L’ermitage de La Cordelle, à Vézelay, a célébré la pose de la première pierre de son chantier de rénovation après d’importantes fouilles. Mais que s’est-il passé au cours de ces derniers mois ? Orianne Wadel, archéologue de l’Inrap1 et responsable des opérations à La Cordelle, nous le partage.
Etape 1
Lorsqu’un permis de construire est déposé, l’État (via la Drac2) regarde si la zone est sensible au niveau archéologique. Pour La Cordelle, un diagnostic d’archéologie préventive (financé par l’État) a été prescrit en février 2024 afin de vérifier si le terrain recélait des traces d’anciennes occupations humaines. Des sondages ont ainsi été faits sur 10 % de la parcelle concernée par les travaux de construction.
Etape 2
À l’issue de cette première intervention, les archéologues ont remis un rapport aux services de l’État. “Sur la base de ses conclusions, soit les frères étaient autorisés à entreprendre immédiatement les travaux soit une fouille préalable devait avoir lieu.” Ce fut la seconde option pour La Cordelle, des vestiges ayant été mis au jour lors du diagnostic.
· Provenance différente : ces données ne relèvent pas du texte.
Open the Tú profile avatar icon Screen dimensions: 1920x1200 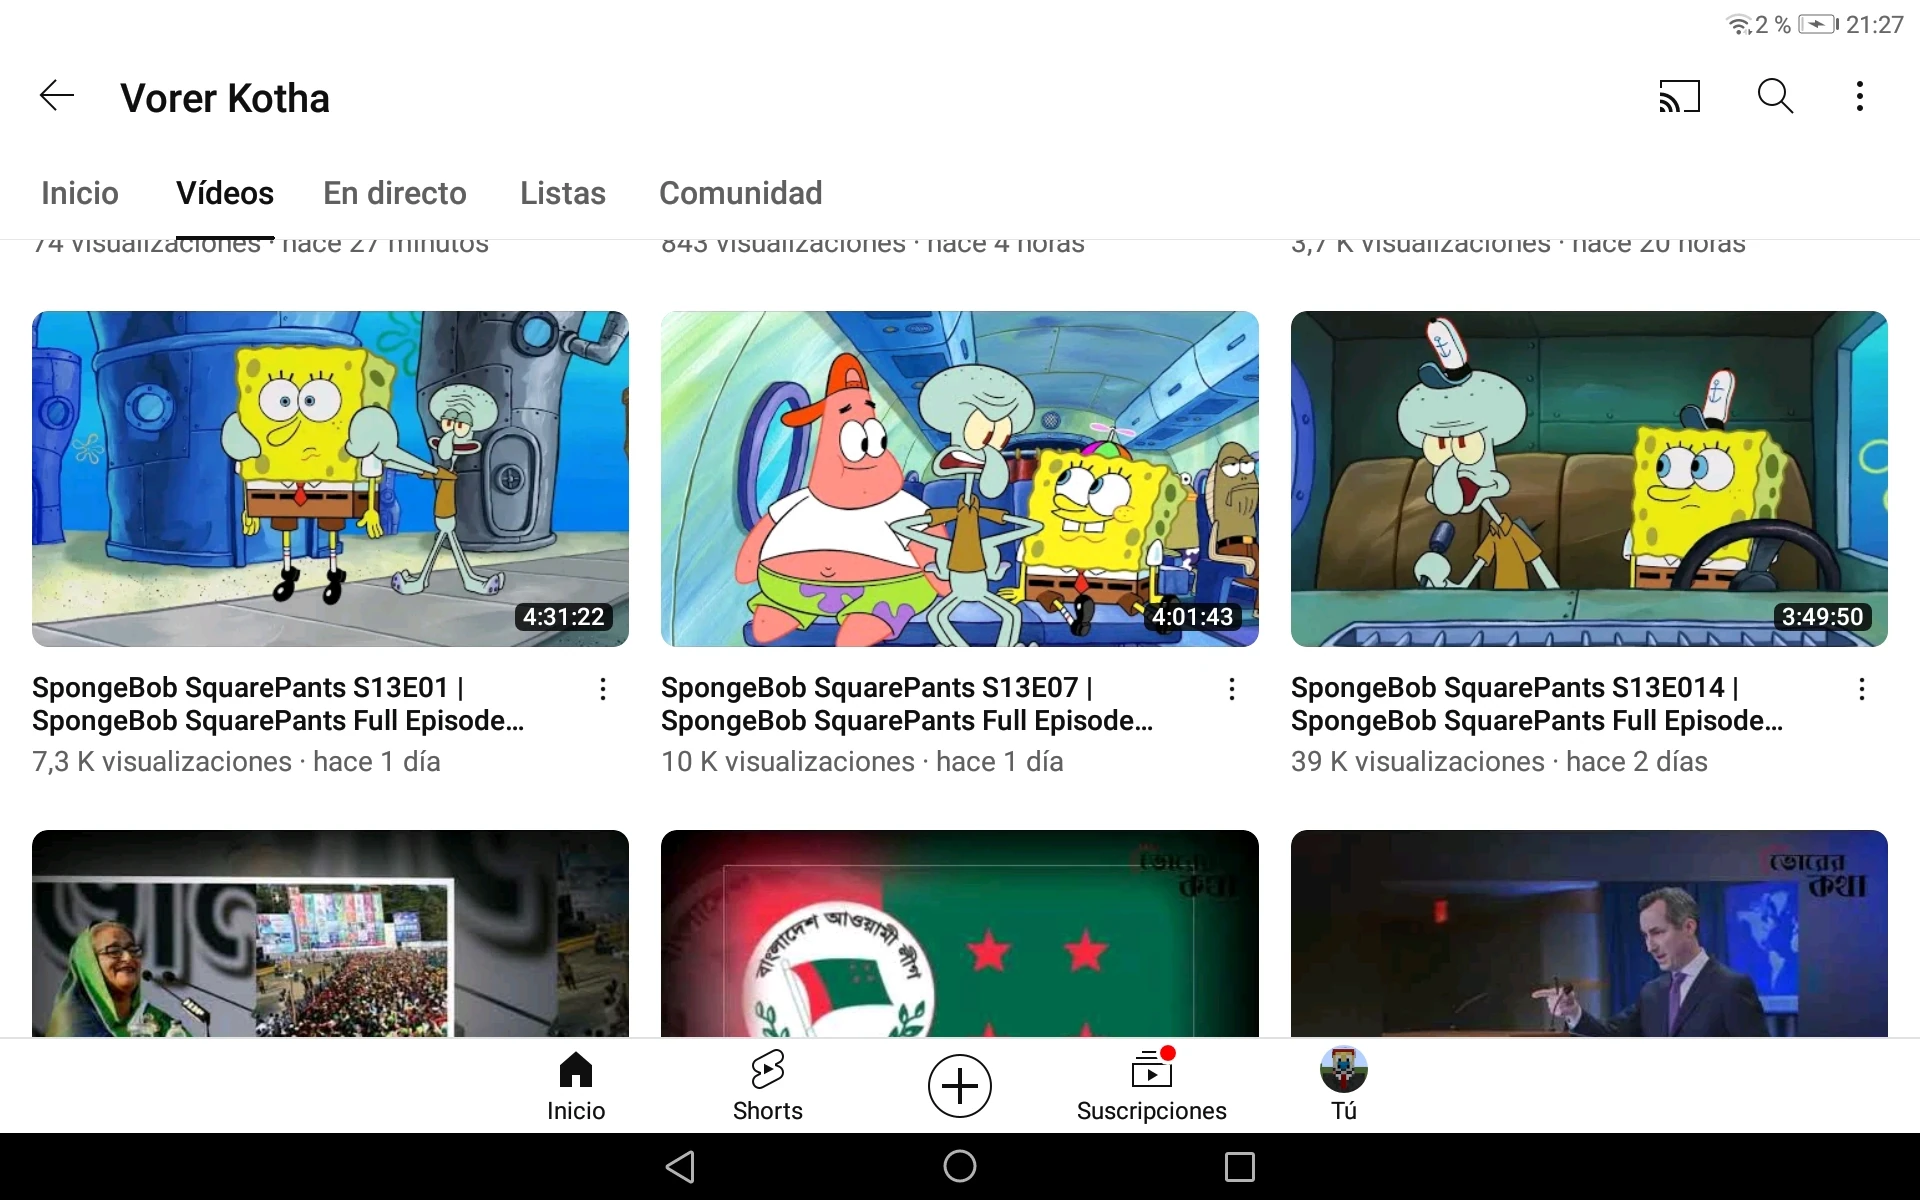point(1343,1080)
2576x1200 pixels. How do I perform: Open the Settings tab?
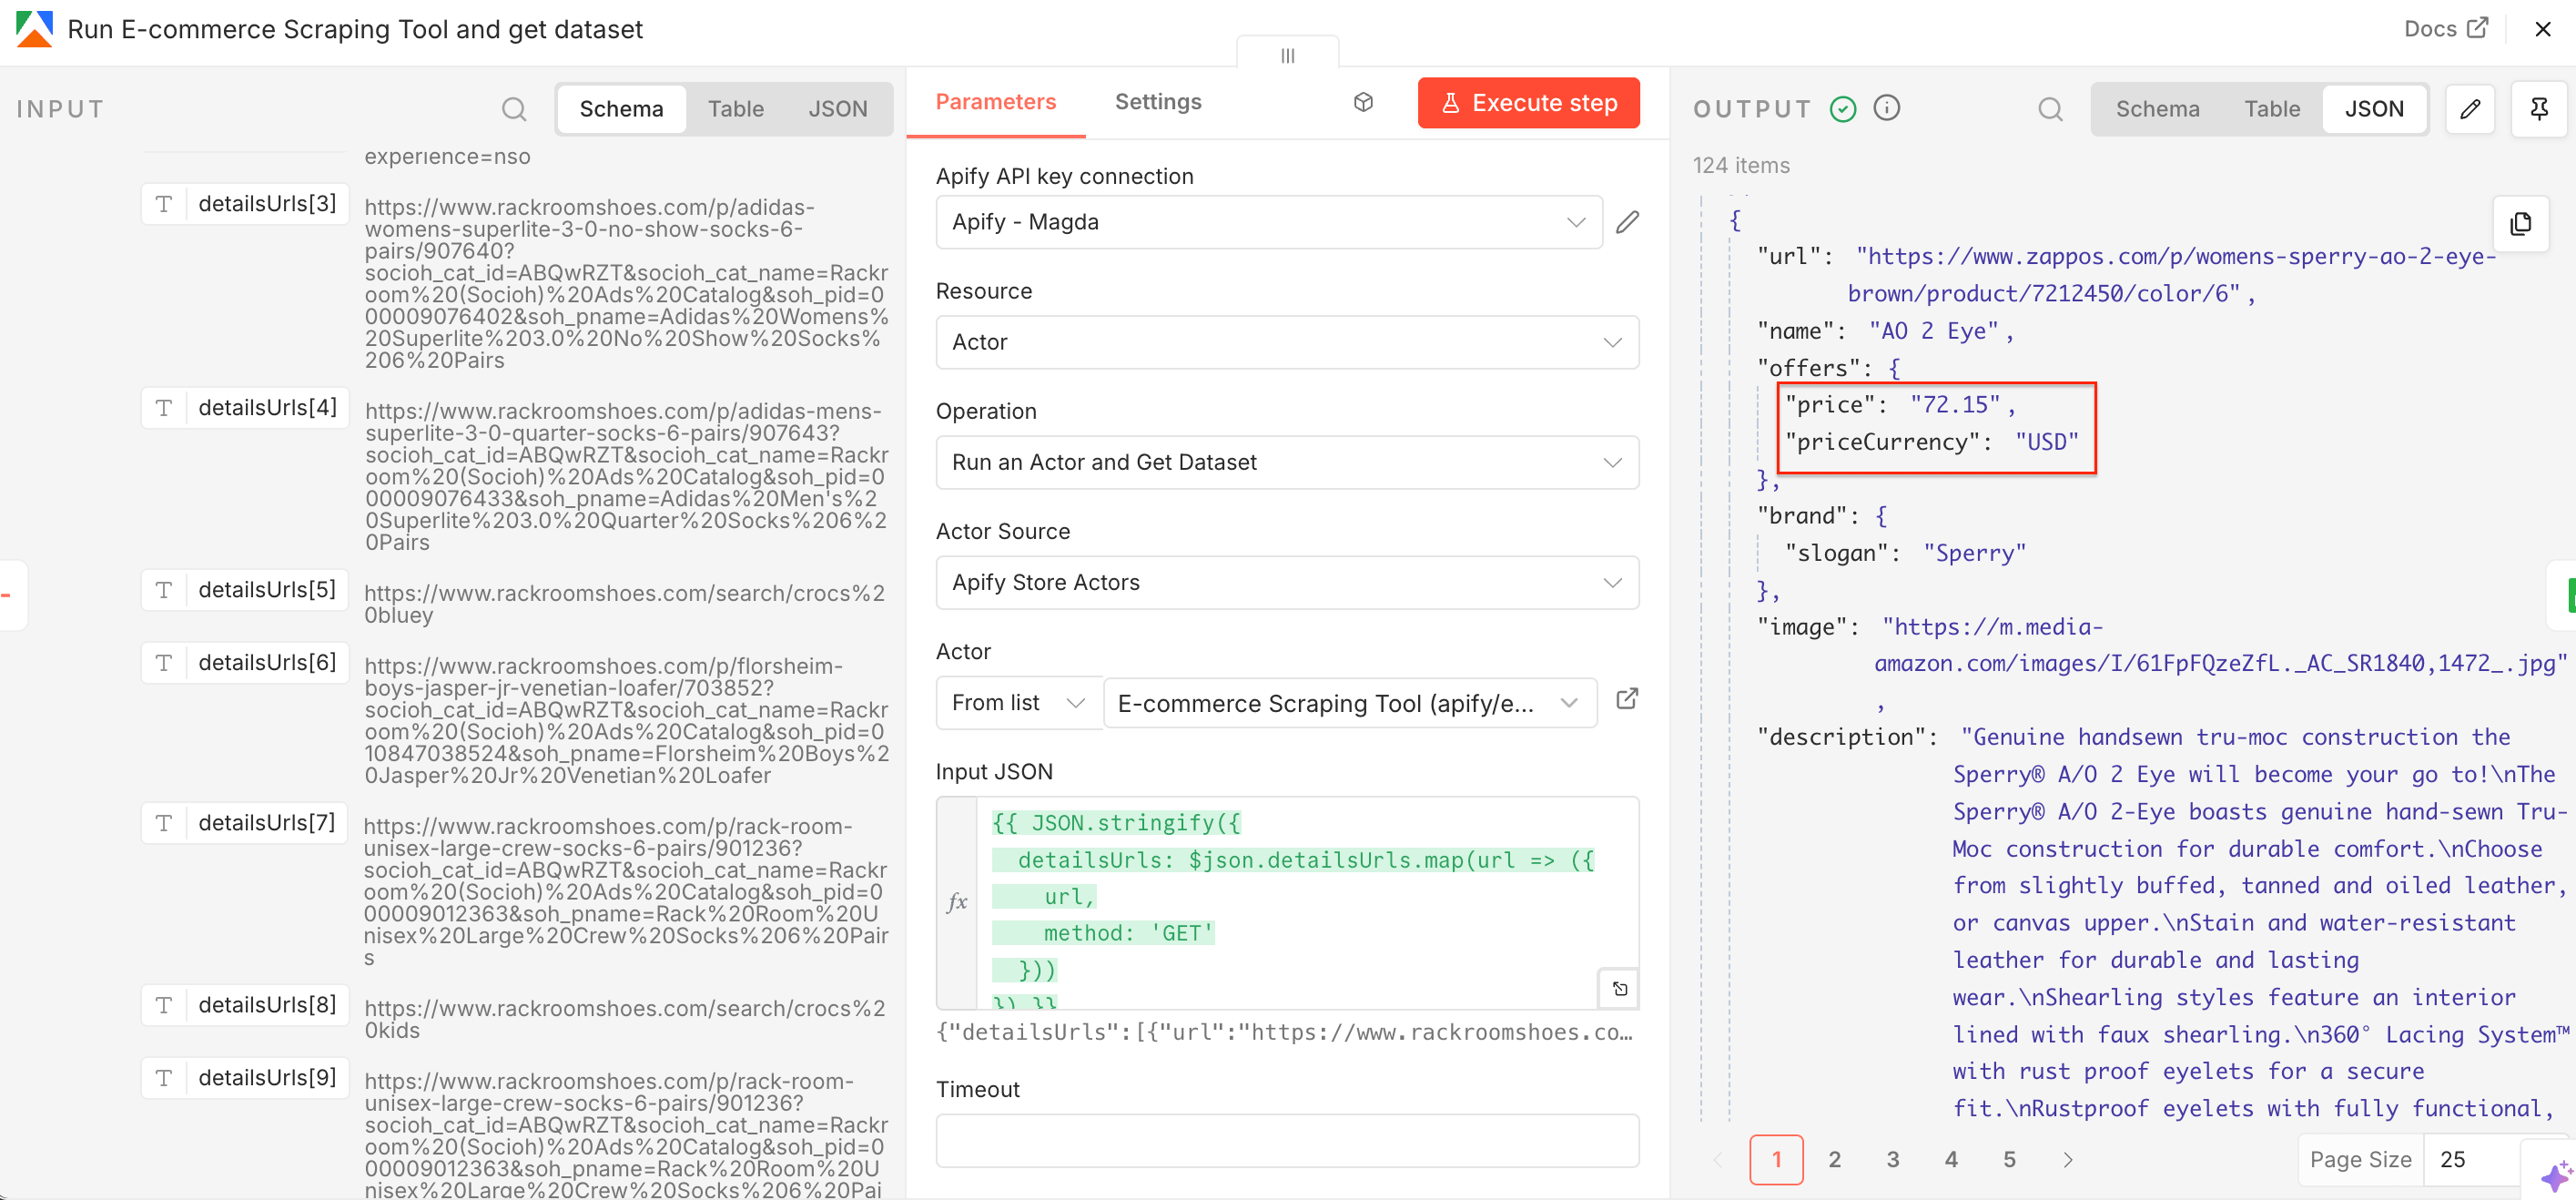pos(1157,102)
Après étude de plusieurs devis, les frères décidèrent de confier les fouilles préventives à l’Inrap, en partenariat avec le CEM3. Fin juillet 2024, Orianne Wadel, accompagnée d’une équipe d’archéologues, faisait son retour.
Etape 3
“Les fouilles ont duré sept semaines. Il a d’abord fallu déblayer le terrain, puis on a creusé sur trois mètres de hauteur et sorti pas moins de 35 camions de terre ! Il s’agissait vraiment d’effeuiller le site par phase. Pour cela, on a dû démonter manuellement les murs des différentes époques pour finalement atteindre le paléosol (le sol le plus ancien). Ce fut assez intense physiquement.”
Etape 4
Alors, tout cela pour quel résultat ? “On a retrouvé des maçonneries et des lambeaux très probablement de la première implantation franciscaine”, révèle Orianne. Elle a deux ans pour rendre son rapport final qui devrait faire “plus de 400 pages !” Mais elle se réjouit dès à présent : “Quand on connaît l’histoire du site qui a brûlé et été détruit, c’est honnêtement une très bonne surprise d’avoir des vestiges du XIIIe siècle.” En plus d’éléments de céramique, deux statues et un chapiteau ont aussi été mis au jour, venant probablement de l’ancienne église du couvent. “Ils vont partir en musée pour être étudiés et restaurés, il faut stabiliser la polychromie.”
Etape 5
Le chantier de fouilles a pris fin le 20 septembre, veille des Journées européennes du patrimoine et de la pose de la première pierre. À cette occasion, Orianne était conviée à la revue du projet, qui a lieu tous les vendredis avec les architectes, afin de leur présenter les premiers résultats. “La zone de fouilles est maintenant aux frères, ils peuvent entreprendre leur construction.” C’est en effet sur ce lieu, témoin de l’Histoire, que la future porterie sera érigée. Et quand on demande à Orianne ce qu’elle retient de cette cohabitation avec les franciscains, elle n’hésite pas un instant : “On a bien rigolé et on a été gâtés, on avait nos goûters, nos petits fruits… Je crois qu’on a fait des jaloux, vous avez mis la barre très haut les frères !”
1Inrap : Institut national de recherches archéologiques préventives.
2Drac : Direction régionale des affaires culturelles.
3CEM : Centre d’études médiévales d’Auxerre.